**Extrait**
Dans chacun de ces secteurs, différents choix peuvent être faits quant aux priorités à définir pour les applications Internet – ainsi, dans le secteur de l'éducation, on peut se poser la question de savoir si l'accent doit être mis sur l'enseignement supérieur ou sur l'enseignement primaire. Lors de l'établissement des priorités, il est important de penser non seulement aux bénéfices directs de telle ou telle option, mais aussi à ses éventuels effets d'entraînement dans d'autres domaines. A l'inverse, il existe de nombreux sujets qui préoccupent l'ensemble du secteur public, notamment la formation des usagers et des spécialistes de l'Internet ou la mise à disposition des informations au public le plus large possible. Identifier ces priorités et appréhender les principaux sujets de préoccupation qui leur sont liés constitue un défi important pour les dirigeants des pays en développement.
2.1 L'éducation et la formation
Le rôle crucial de l'éducation et de la formation dans la société contemporaine est clairement reconnu, par exemple dans un récent rapport de l'UIT, où il est dit que ce sont l'enseignement et la formation qui déterminent au premier chef les perspectives d'un pays en termes de développement économique et humain et de compétitivité internationale2. On considère maintenant depuis des années que les technologies de l'information et de la communication sont porteuses de grandes promesses pour l'amélioration du processus d'éducation et de formation, avec, d'abord, la radio et la télévision au moment de leur introduction puis, par la suite, les ordinateurs, le multimédia et la télématique. L'Internet est particulièrement prometteur dans ce contexte, puisqu'il peut être considéré comme une salle de classe virtuelle caractérisée par un degré élevé d'interactivité et de partage des ressources et de l'information3.
Il est en particulier admis que l'Internet, de par sa souplesse et ses possibilités d'interactivité, peut accélérer la réforme éducative. C'est un outil particulièrement intéressant si l'objectif est d'accroître la participation de l'élève au processus éducatif ou de promouvoir la formation continue, par exemple grâce à des applications dans le domaine du téléenseignement. L'utilisation d'outils Internet peut également être synonyme de davantage d'ouverture, en favorisant l'égalité des chances dans l'éducation, en fournissant des nouvelles possibilités parallèlement à l'éducation classique ou formelle, et en permettant le développement de possibilités d'apprentissage plus ancrées dans la communauté.

**Extrait des données**
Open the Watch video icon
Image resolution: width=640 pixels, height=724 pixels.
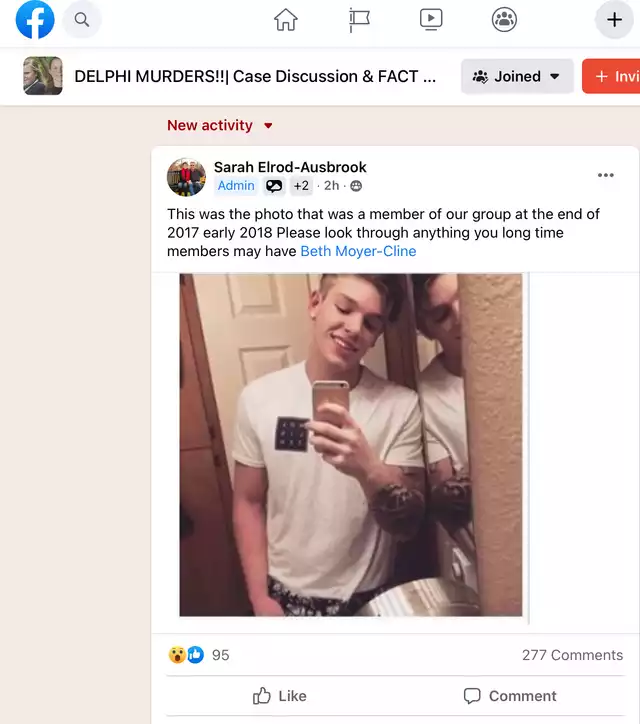point(431,20)
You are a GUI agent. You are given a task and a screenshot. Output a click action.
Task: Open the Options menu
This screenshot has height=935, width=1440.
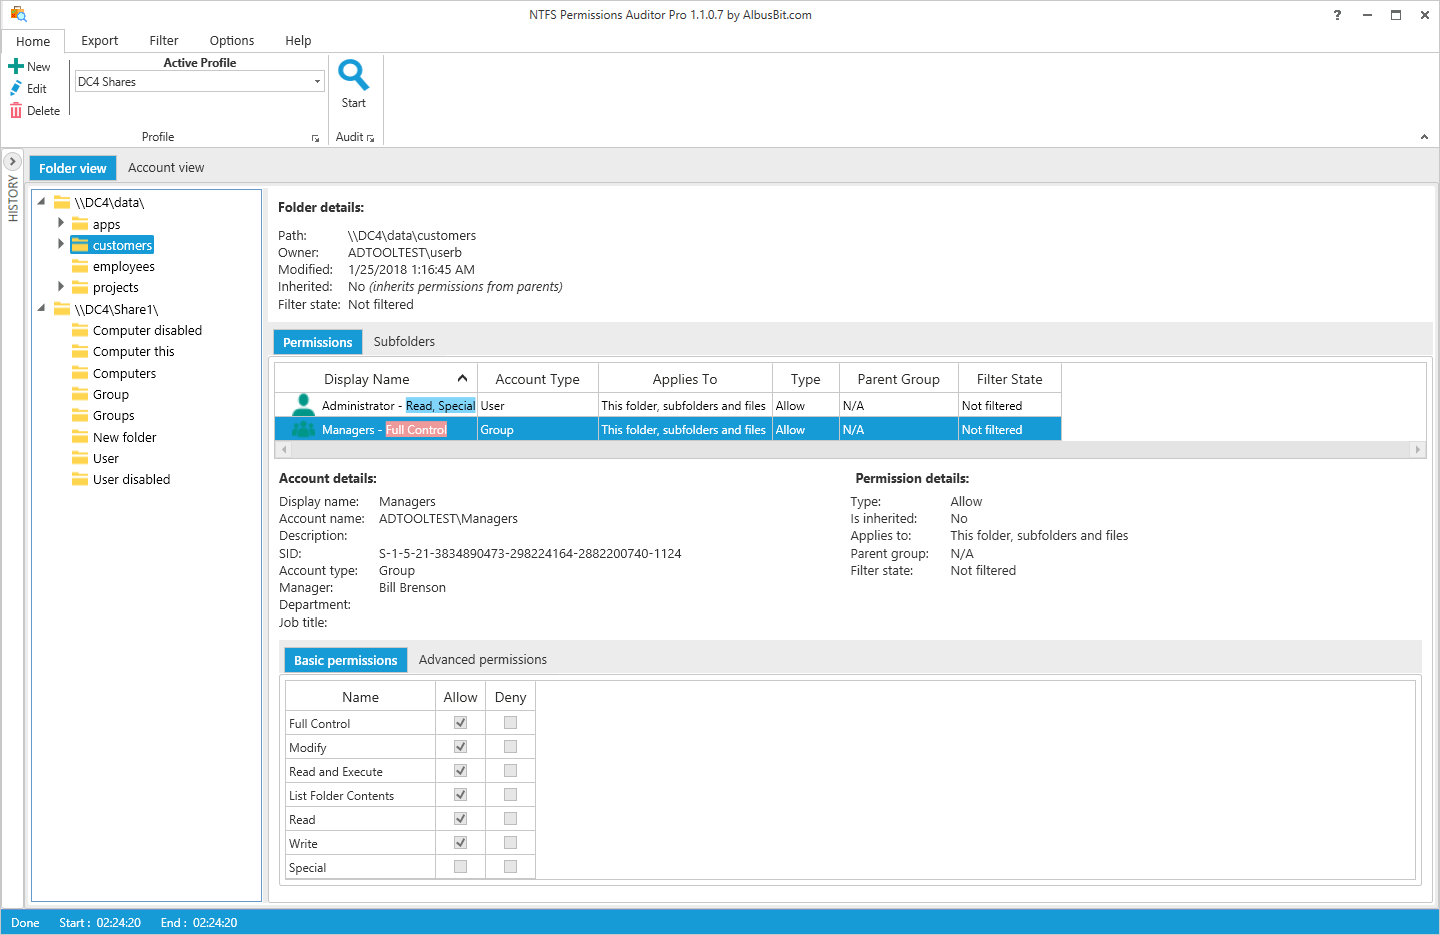[x=231, y=40]
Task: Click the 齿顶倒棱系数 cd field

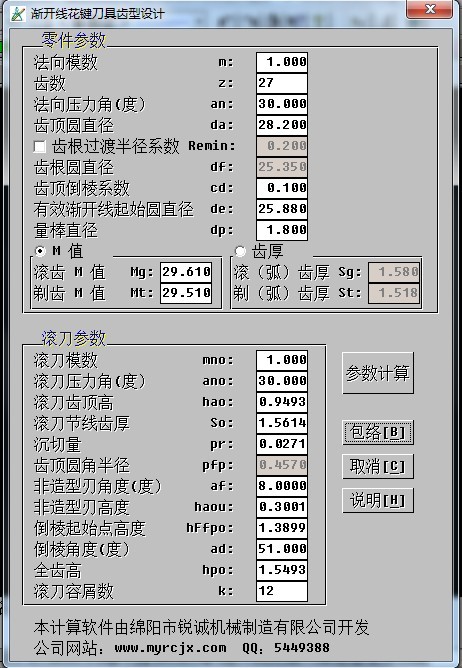Action: click(x=282, y=188)
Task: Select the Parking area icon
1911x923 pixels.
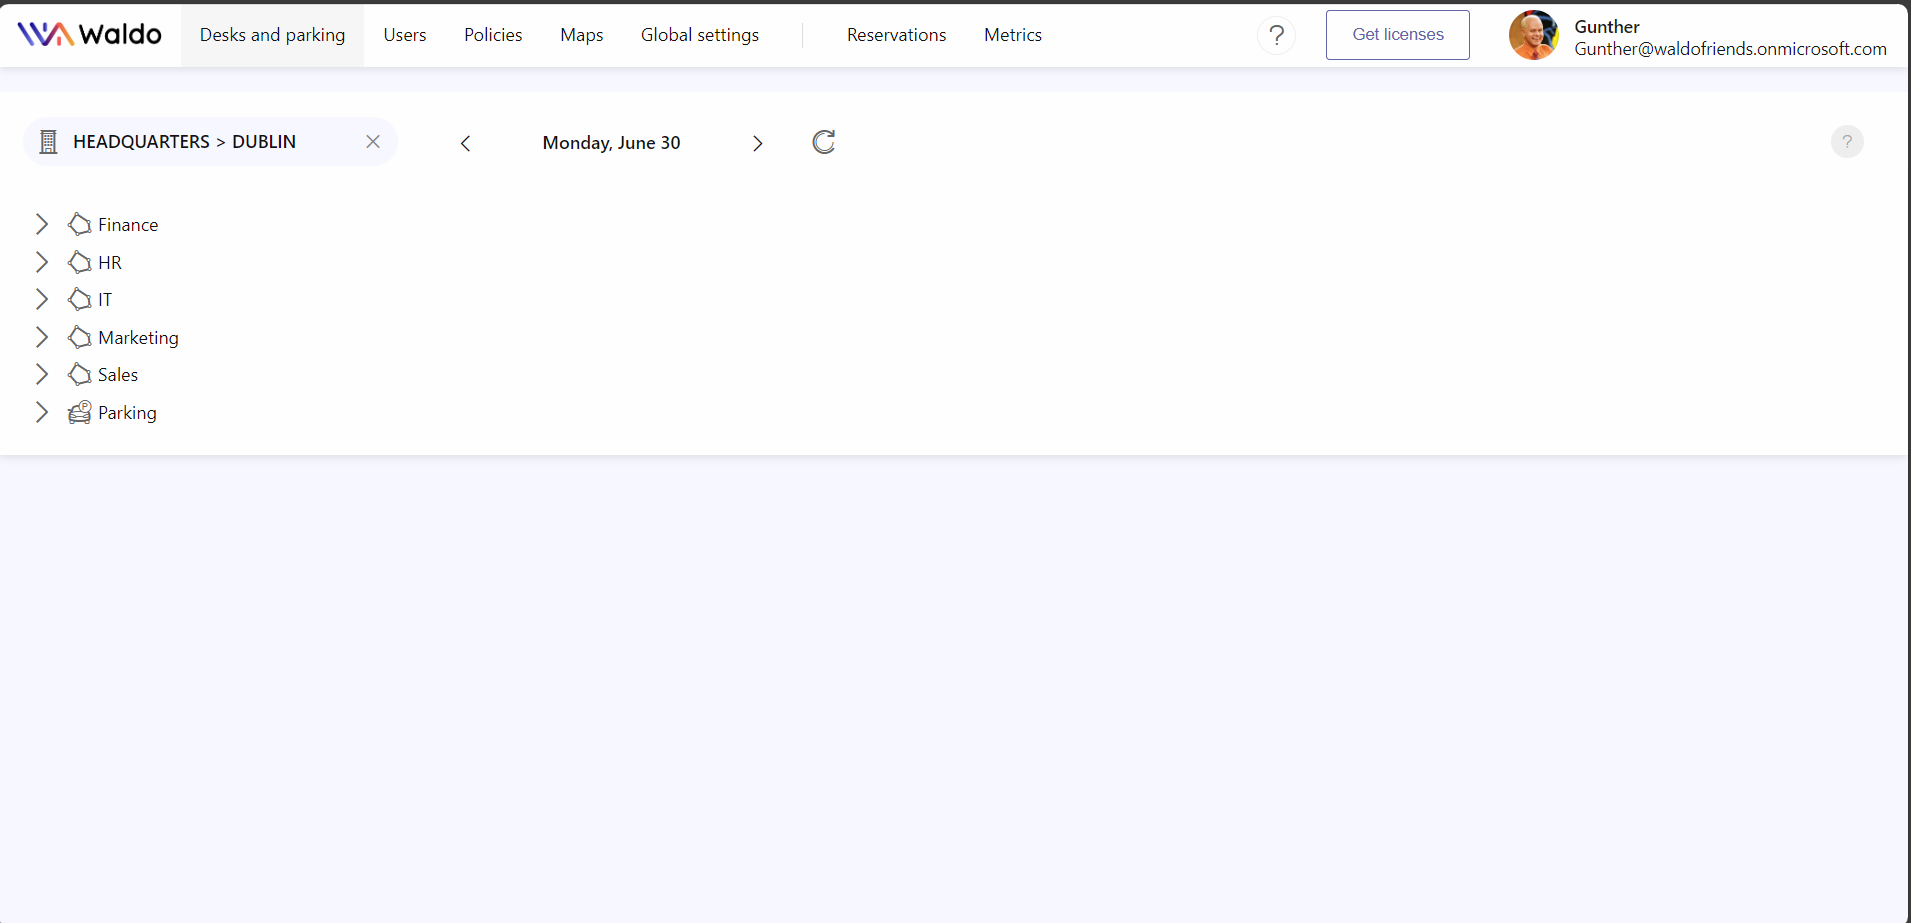Action: (x=78, y=412)
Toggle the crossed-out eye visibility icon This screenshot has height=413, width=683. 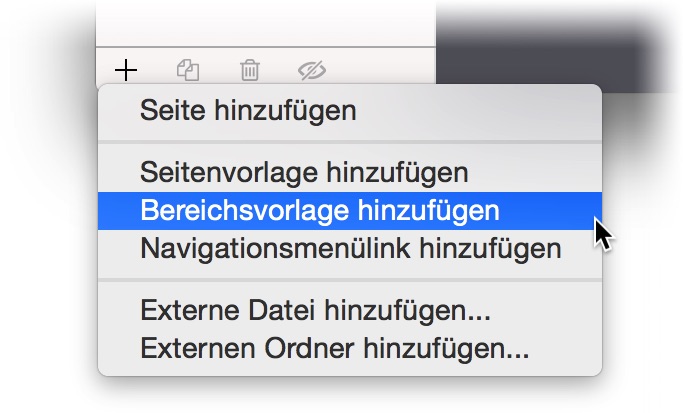[313, 70]
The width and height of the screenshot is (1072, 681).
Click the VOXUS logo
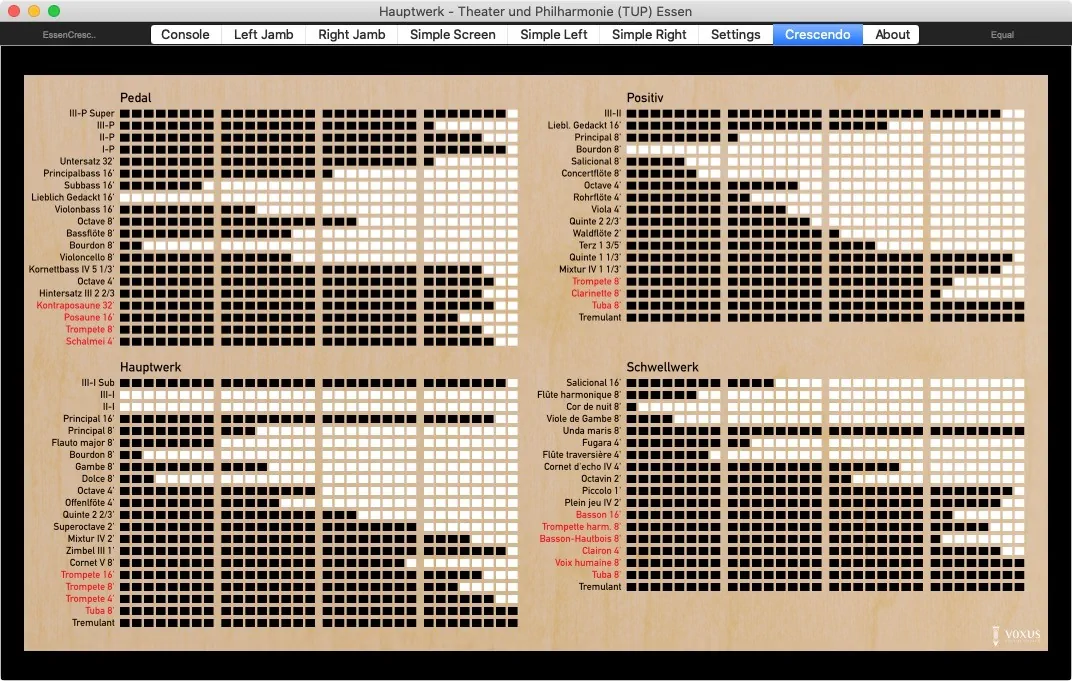click(1016, 634)
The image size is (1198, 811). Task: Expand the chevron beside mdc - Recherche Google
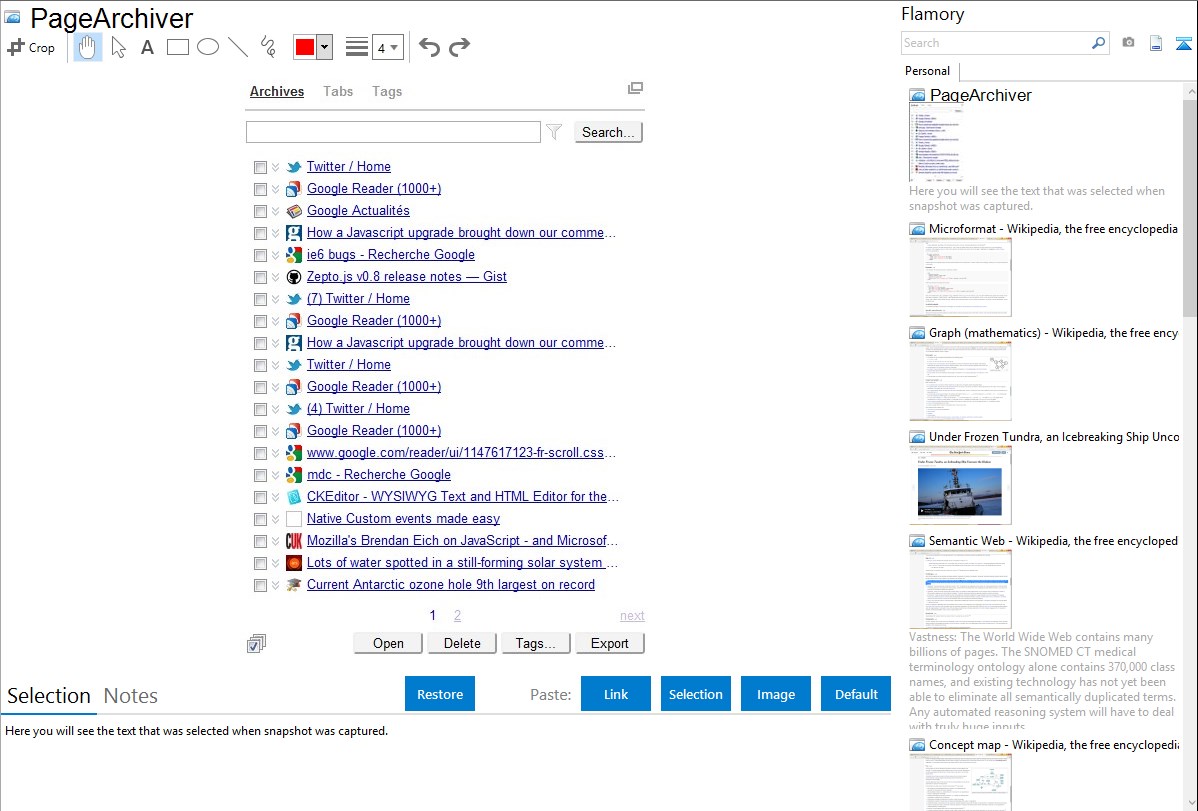[275, 475]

**Travail demandé**
Pourriez-vous recopier à l'identique le passage de l'extrait sur l'Internet et l'éducation compris entre « Dans chacun de » et « pays en développement. », ces deux bornes incluses ? Les entrées ne sont pas nécessaires ici.

**Solution proposée**
Dans chacun de ces secteurs, différents choix peuvent être faits quant aux priorités à définir pour les applications Internet – ainsi, dans le secteur de l'éducation, on peut se poser la question de savoir si l'accent doit être mis sur l'enseignement supérieur ou sur l'enseignement primaire. Lors de l'établissement des priorités, il est important de penser non seulement aux bénéfices directs de telle ou telle option, mais aussi à ses éventuels effets d'entraînement dans d'autres domaines. A l'inverse, il existe de nombreux sujets qui préoccupent l'ensemble du secteur public, notamment la formation des usagers et des spécialistes de l'Internet ou la mise à disposition des informations au public le plus large possible. Identifier ces priorités et appréhender les principaux sujets de préoccupation qui leur sont liés constitue un défi important pour les dirigeants des pays en développement.